X. Peu de jours après, il sut des Ubiens que les Suèves rassemblaient toutes leurs troupes en un seul lieu, et qu’ils avaient ordonné aux nations qui étaient dans leur dépendance de leur envoyer des secours tant en infanterie qu’en cavalerie. Sur cet avis, César se pourvoit de vivres, choisit pour le camp une position avantageuse, et enjoint aux Ubiens d’abandonner les campagnes et de faire passer dans les places fortes leur bétail et tous leurs biens, espérant amener, par la famine, ces hommes barbares et ignorants à la nécessité de combattre avec désavantage.
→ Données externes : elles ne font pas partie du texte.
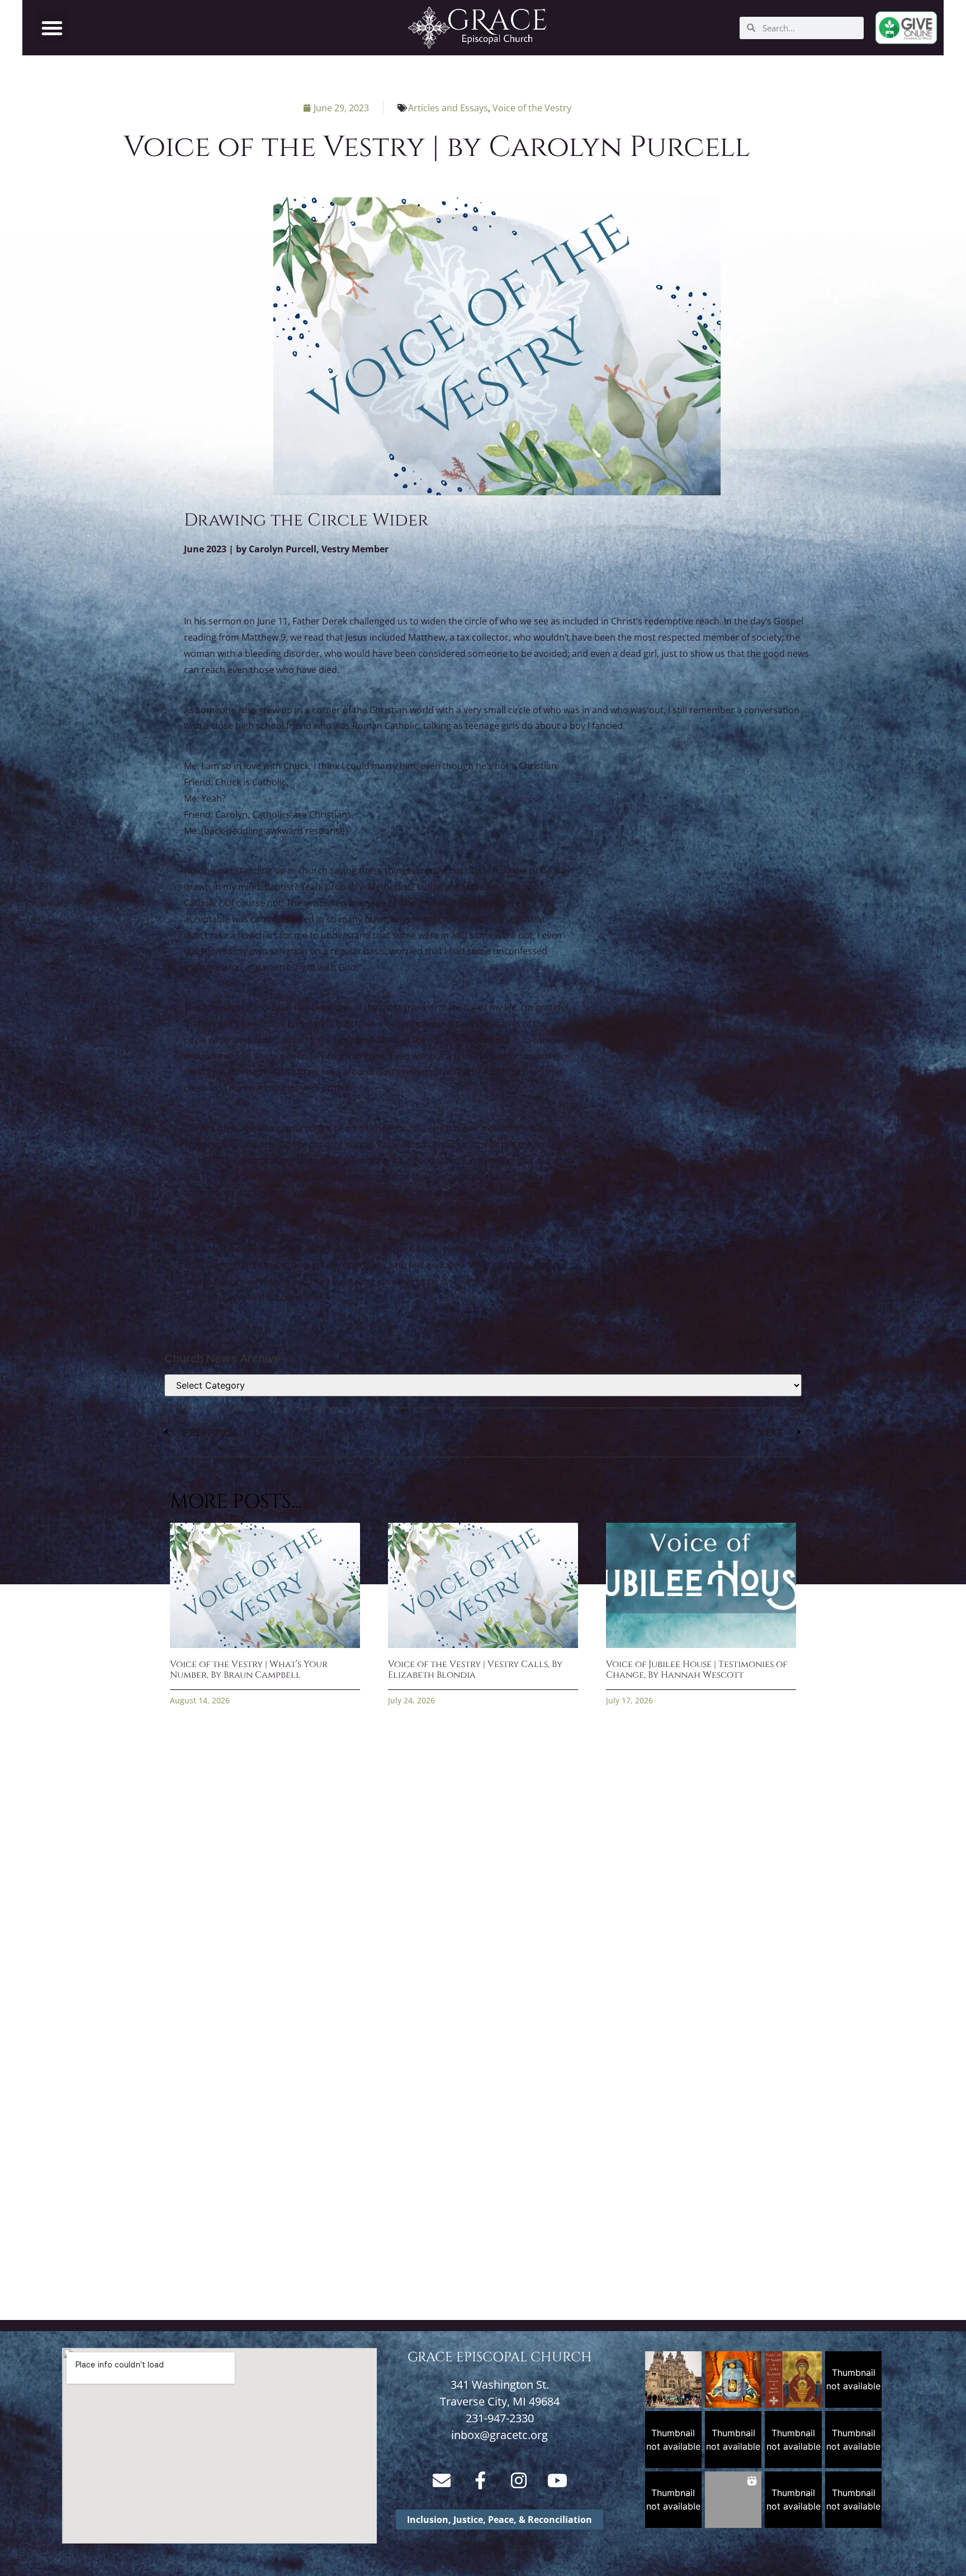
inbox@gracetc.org (499, 2434)
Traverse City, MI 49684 (500, 2401)
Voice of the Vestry (532, 108)
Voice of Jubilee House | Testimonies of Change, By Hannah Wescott (696, 1669)
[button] (52, 28)
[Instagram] (519, 2480)
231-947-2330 (500, 2418)
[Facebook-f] (480, 2480)
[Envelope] (442, 2480)
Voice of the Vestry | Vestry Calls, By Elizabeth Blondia (475, 1669)
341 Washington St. (500, 2384)
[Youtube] (557, 2480)
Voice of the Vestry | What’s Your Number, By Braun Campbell (249, 1669)
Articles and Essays (448, 108)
Il charge les Ubiens d’envoyer chez les Suèves de nombreux éclaireurs pour connaître tout ce qu’ils font. Ses ordres sont exécutés, et, peu de jours après, on lui rapporte « que les Suèves, instruits par des messagers de l’approche de l’armée romaine, s’étaient, avec toutes leurs troupes et celles de leurs alliés, retirés jusqu’à l’extrémité de leur territoire ; que là est une forêt d’une grandeur immense, appelée Bacenis[1], qui s’étend fort avant dans l’intérieur du pays, et qui, placée comme un mur naturel entre les Suèves et les Chérusques, met ces deux

  1. Selon Cellerius, cette forêt est ce qu’on appelle aujourd’hui le Hartz, en Basse-Saxe, dans la principauté de Wolfenbuttel. — La véritable position de ce peuple est inconnue.